A experiência concreta demonstra essa lógica: o período 2019–2022 provou ser possível, simultaneamente, manter responsabilidade fiscal, controlar a inflação e ampliar a proteção social. O valor médio do Bolsa Família subiu de R$ 180 para mais de R$ 600 enquanto a dívida caía em relação ao PIB. Responsabilidade econômica e proteção social não competem — se reforçam.
O projeto garante a manutenção, o fortalecimento e o aprimoramento dos programas sociais como rede de proteção permanente aos mais vulneráveis, ao mesmo tempo em que cria as condições macro e microeconômicas para que o crescimento sustentado amplie oportunidades a todos os brasileiros.
5. O FUNDAMENTO INSTITUCIONAL
Nenhuma estratégia de desenvolvimento sobrevive sem instituições sólidas. Investidores — nacionais e estrangeiros — não buscam favores: buscam previsibilidade, respeito aos contratos e equilíbrio entre os poderes. O enfraquecimento gradual das instituições não é custo tolerável: é risco sistêmico que compromete o crescimento do PIB, a confiança dos mercados e a própria estabilidade democrática.

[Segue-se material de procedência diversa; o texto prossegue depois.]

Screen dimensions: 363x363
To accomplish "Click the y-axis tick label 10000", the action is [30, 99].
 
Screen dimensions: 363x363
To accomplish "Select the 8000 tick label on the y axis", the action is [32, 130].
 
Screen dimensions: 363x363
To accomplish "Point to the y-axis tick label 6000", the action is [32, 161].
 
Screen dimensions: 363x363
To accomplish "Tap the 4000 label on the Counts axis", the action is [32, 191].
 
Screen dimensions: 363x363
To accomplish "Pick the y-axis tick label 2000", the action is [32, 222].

O projeto reafirma o compromisso com instituições fortes, com a autonomia técnica dos órgãos de controle e das agências reguladoras, e com o respeito às regras do jogo como condição inegociável para o desenvolvimento de longo prazo.
6. O BRASIL TEM JEITO
O Brasil possui tudo aquilo que muitos países gostariam de ter: recursos naturais abundantes, mercado consumidor gigantesco, capacidade empresarial relevante, posição geopolítica privilegiada e um povo resiliente que já superou crises imensas. O problema brasileiro nunca foi falta de potencial. Foi a insistência em modelos que sufocam justamente aqueles que produzem, investem e geram riqueza.

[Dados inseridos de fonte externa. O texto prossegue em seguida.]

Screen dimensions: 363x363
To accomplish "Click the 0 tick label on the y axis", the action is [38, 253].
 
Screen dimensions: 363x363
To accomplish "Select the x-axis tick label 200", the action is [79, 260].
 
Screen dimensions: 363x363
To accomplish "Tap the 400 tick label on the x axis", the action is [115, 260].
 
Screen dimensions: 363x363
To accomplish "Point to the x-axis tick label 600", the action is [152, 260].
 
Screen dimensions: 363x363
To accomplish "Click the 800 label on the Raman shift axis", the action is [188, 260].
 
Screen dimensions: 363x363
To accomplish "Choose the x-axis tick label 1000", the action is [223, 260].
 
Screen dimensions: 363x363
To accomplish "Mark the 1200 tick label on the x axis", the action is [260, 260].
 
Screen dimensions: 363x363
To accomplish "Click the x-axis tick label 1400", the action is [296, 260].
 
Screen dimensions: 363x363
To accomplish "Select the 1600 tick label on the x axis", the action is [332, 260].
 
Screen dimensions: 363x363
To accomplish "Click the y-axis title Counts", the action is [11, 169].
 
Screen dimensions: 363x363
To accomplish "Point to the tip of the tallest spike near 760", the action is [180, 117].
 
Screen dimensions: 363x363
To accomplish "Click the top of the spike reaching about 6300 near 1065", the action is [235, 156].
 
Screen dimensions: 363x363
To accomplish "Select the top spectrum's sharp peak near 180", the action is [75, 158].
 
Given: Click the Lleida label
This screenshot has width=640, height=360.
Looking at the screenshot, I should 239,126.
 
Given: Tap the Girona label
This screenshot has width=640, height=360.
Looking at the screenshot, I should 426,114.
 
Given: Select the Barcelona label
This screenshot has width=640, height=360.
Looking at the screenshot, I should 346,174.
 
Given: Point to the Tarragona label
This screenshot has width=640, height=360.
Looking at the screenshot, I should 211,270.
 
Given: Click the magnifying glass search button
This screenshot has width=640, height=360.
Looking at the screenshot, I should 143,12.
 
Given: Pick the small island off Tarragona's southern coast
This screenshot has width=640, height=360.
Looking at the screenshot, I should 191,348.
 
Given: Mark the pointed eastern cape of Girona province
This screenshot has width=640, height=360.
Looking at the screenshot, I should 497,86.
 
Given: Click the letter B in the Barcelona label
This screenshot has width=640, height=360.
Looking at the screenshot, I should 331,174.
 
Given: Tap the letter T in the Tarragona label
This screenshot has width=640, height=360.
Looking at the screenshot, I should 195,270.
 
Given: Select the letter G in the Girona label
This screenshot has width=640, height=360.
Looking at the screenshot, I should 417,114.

O país não precisa reinventar a teoria econômica. Precisa aplicar, com disciplina e perseverança, princípios básicos já comprovados pela experiência nacional e internacional: responsabilidade fiscal via redução do gasto público, redução de tributos, controle da inflação, aprimoramento da infraestrutura logística e redução do custo Brasil, inserção competitiva às cadeias globais de produção, respeito aos contratos, estímulo à competição, proteção aos mais pobres e valorização da iniciativa privada.
Uma política econômica baseada em consolidação fiscal e reformas pró-mercado pode transformar o Brasil em potência global em menos de uma década. Não é sonho — é uma análise fria do potencial brasileiro diante do momento geopolítico atual. O caminho é conhecido. O tempo é finito. O que falta é a decisão política de agir.